Provided records section start
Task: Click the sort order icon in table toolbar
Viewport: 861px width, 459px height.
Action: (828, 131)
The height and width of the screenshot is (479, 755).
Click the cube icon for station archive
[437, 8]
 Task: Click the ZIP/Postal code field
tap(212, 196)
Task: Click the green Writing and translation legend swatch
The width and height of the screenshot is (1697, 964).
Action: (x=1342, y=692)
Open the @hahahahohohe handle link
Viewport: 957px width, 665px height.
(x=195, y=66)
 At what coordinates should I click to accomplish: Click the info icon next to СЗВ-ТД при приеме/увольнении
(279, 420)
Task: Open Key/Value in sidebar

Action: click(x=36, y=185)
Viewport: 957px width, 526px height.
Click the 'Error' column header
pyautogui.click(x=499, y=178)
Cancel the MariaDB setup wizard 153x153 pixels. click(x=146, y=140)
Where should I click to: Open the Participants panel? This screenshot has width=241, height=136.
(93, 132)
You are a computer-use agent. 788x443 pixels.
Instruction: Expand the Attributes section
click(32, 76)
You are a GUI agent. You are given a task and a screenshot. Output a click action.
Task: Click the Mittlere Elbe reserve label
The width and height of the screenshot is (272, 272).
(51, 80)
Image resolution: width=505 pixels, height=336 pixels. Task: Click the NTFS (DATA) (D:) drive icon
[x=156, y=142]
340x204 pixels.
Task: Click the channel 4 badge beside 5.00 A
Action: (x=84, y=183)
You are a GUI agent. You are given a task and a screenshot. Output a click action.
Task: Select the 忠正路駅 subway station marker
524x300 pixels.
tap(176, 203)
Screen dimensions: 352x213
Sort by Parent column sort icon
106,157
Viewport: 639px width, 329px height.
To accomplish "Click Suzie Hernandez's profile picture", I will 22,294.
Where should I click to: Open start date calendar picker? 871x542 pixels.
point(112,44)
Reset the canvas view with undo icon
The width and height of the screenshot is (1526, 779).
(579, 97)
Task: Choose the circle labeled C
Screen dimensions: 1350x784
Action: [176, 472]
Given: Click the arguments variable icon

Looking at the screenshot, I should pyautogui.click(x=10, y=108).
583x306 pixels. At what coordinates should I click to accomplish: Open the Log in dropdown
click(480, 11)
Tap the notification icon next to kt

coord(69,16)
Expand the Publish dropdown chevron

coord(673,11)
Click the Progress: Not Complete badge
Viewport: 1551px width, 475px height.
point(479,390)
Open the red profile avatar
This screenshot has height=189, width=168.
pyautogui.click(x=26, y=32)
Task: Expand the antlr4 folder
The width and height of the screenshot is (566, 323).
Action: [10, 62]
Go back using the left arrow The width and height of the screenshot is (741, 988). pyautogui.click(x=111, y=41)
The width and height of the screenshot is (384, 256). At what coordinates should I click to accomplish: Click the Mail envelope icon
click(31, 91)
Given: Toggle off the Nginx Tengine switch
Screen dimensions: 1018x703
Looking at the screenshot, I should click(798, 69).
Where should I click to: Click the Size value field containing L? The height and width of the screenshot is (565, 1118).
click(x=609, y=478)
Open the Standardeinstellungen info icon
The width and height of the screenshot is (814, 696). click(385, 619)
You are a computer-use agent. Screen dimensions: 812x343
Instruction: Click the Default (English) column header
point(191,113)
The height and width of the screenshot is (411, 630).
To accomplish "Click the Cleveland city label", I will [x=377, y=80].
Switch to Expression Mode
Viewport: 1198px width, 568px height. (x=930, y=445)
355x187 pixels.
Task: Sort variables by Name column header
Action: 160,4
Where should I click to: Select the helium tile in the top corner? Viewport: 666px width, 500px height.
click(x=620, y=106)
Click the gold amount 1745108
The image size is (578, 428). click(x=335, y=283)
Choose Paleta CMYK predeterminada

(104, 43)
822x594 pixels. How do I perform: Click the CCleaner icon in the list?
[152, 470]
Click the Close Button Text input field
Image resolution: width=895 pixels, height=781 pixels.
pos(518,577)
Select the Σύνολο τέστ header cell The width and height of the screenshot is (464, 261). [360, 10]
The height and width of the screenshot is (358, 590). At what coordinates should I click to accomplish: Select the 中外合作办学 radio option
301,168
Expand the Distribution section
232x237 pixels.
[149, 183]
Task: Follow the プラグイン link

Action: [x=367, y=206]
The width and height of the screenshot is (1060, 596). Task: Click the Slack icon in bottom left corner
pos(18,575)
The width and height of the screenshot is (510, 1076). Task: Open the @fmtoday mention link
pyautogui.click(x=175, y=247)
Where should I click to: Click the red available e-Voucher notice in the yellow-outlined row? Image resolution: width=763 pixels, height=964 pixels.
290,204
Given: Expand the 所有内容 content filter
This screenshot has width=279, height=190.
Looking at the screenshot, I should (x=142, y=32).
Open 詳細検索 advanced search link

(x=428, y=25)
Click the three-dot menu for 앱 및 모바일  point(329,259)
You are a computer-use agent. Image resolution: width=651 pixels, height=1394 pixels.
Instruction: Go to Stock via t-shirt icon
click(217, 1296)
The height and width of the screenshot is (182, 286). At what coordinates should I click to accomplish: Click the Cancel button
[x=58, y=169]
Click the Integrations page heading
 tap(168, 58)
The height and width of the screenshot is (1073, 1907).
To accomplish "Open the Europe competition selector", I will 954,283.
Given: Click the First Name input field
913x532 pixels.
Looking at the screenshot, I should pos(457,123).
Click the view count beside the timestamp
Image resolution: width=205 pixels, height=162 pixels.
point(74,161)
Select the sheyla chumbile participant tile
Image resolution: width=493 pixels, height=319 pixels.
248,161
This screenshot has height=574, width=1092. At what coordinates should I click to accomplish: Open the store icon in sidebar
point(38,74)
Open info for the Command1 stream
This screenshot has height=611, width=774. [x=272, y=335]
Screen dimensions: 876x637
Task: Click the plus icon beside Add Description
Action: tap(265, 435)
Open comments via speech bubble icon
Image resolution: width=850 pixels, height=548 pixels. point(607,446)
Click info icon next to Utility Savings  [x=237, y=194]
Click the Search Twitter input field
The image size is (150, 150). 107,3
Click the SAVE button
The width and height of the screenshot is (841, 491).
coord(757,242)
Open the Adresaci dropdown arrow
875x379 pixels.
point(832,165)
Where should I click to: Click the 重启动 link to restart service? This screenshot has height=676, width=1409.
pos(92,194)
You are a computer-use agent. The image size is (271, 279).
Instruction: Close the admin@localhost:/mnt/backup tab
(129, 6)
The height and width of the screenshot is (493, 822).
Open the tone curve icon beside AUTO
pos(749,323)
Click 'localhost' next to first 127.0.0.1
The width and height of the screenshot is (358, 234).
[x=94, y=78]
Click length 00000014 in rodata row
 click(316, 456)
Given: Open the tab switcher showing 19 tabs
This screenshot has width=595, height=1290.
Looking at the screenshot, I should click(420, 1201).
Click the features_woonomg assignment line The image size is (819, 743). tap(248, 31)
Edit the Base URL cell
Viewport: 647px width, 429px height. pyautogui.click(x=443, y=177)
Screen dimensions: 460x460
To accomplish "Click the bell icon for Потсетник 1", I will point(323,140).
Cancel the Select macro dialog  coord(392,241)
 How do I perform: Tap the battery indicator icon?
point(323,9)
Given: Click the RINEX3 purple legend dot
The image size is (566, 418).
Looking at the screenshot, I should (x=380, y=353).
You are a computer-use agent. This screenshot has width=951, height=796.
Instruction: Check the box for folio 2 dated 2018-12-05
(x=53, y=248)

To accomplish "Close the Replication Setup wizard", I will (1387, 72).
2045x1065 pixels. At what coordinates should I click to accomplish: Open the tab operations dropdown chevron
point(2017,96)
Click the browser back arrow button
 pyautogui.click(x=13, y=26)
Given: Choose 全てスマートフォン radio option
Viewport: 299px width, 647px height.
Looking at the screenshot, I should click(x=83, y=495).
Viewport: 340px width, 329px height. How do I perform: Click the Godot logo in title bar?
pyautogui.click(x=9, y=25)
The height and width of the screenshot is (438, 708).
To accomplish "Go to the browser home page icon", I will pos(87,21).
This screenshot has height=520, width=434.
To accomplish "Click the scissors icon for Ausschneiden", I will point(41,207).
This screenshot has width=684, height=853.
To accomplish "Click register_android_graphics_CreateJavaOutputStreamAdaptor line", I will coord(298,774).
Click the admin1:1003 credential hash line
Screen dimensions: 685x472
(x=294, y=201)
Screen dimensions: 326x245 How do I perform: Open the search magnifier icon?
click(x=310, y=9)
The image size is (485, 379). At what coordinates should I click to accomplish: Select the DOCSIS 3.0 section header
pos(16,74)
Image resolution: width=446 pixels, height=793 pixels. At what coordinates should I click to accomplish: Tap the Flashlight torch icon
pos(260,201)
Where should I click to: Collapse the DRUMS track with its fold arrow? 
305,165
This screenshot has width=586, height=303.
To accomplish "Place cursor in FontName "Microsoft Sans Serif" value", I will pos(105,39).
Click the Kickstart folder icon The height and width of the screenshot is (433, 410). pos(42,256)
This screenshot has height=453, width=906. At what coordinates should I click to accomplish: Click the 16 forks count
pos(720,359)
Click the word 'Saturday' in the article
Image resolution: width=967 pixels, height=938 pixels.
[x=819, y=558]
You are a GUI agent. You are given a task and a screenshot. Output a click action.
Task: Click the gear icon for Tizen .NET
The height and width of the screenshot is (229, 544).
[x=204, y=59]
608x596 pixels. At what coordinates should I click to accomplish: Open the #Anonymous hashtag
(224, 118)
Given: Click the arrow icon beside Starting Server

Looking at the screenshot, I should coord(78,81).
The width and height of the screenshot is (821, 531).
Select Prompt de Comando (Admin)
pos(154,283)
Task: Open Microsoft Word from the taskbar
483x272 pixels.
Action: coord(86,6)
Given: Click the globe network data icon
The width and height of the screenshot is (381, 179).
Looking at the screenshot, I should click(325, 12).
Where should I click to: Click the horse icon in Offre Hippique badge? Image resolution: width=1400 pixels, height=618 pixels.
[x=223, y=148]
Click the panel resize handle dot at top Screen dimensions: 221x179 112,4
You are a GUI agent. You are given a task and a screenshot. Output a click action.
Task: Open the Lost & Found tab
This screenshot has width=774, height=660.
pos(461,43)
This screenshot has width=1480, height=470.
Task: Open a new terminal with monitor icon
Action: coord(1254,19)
Provided records section end
Requirement:
Go through the records. Copy each line where "computer" appears.

Written response:
You are a computer-use agent. 788x443 pixels.
You are a computer-use agent. Screen dimensions: 812x343
You are a computer-use agent. Image resolution: width=651 pixels, height=1394 pixels.
You are a computer-use agent. The image size is (271, 279).
You are a computer-use agent. This screenshot has width=951, height=796.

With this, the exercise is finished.